◆ **Problem statement**:
Copy out the full text on the past life of the earth below, word for word.

6. THE PAST LIFE OF THE EARTH

by Dr Errol I. White

(From a television talk in a series arranged by Granada T.V).

What is the evidence of life of past ages? And how did it come to be preserved? Now you know that much of the earth's land surface is formed by what are called sedimentary rocks - that is to say, rocks formed by the deposition of sands, silts and clays. They are all derived from older rocks gradually worn away by the wind and the rain, and carried down the rivers to be piled up on the beds of ancient seas and lakes, later to be raised up by earth movements to form dry land in their turn. This process is continuous, and rocks have been built up and destroyed in this way since the beginning of time. In them are preserved the remains of the animals and plants that lived at the time of their formation. Usually, it is only the hard parts which are preserved, such as the shells of molluscs, or the bones of the back-boned animals, such as fish. So it comes about that you find the remains of fish miles from the sea, the fossilised bones of animals which seem quite out of place - like the lower jaw of a hyena found in a cave near Torquay - and, of course, fossilised pieces of wood and plant remains. Very rarely indeed are the traces of the soft "innards" preserved, and then usually only as impressions. For instance, a fossilised stomach of a shark complete with its spiral intestine has been found. It looks much the same as in living sharks, although this one lived 350 million years ago. Sometimes one finds even the imprints of still older jelly-fish - and some of them are among the oldest fossils known.

◆ **Provided material**:
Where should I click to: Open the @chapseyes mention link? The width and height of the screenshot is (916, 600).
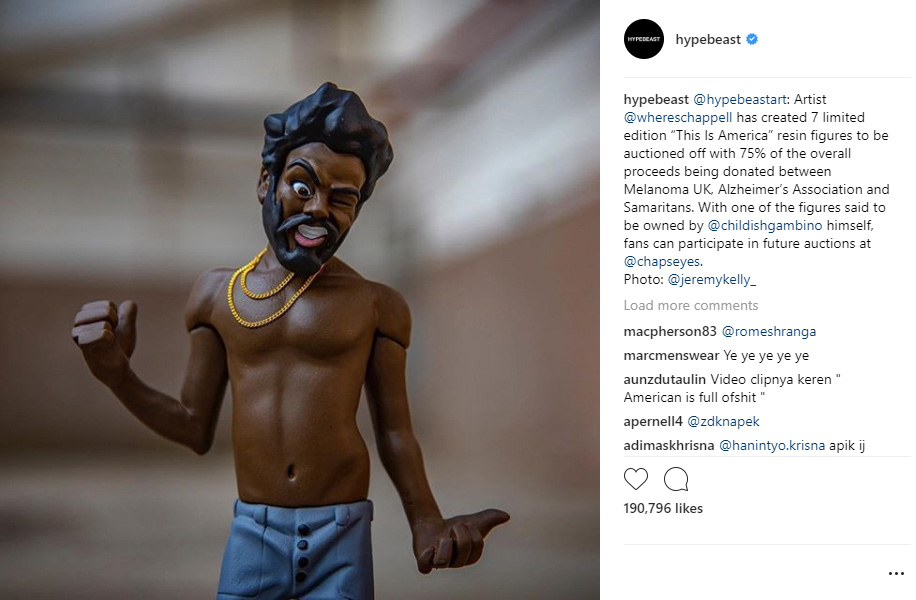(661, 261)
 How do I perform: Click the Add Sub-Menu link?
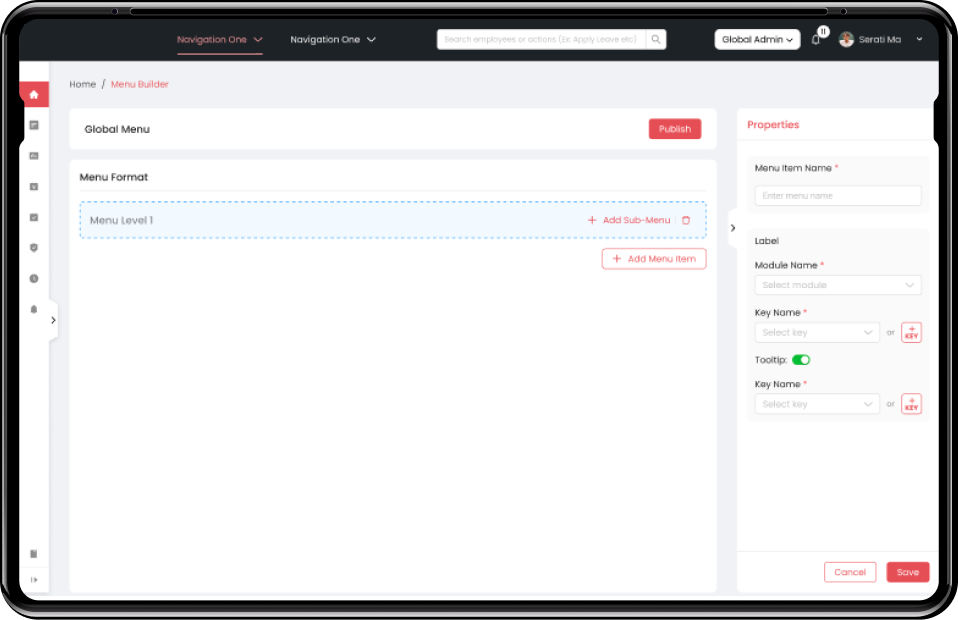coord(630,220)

◆ **Exercise result**:
6. THE PAST LIFE OF THE EARTH

by Dr Errol I. White

(From a television talk in a series arranged by Granada T.V).

What is the evidence of life of past ages? And how did it come to be preserved? Now you know that much of the earth's land surface is formed by what are called sedimentary rocks - that is to say, rocks formed by the deposition of sands, silts and clays. They are all derived from older rocks gradually worn away by the wind and the rain, and carried down the rivers to be piled up on the beds of ancient seas and lakes, later to be raised up by earth movements to form dry land in their turn. This process is continuous, and rocks have been built up and destroyed in this way since the beginning of time. In them are preserved the remains of the animals and plants that lived at the time of their formation. Usually, it is only the hard parts which are preserved, such as the shells of molluscs, or the bones of the back-boned animals, such as fish. So it comes about that you find the remains of fish miles from the sea, the fossilised bones of animals which seem quite out of place - like the lower jaw of a hyena found in a cave near Torquay - and, of course, fossilised pieces of wood and plant remains. Very rarely indeed are the traces of the soft "innards" preserved, and then usually only as impressions. For instance, a fossilised stomach of a shark complete with its spiral intestine has been found. It looks much the same as in living sharks, although this one lived 350 million years ago. Sometimes one finds even the imprints of still older jelly-fish - and some of them are among the oldest fossils known.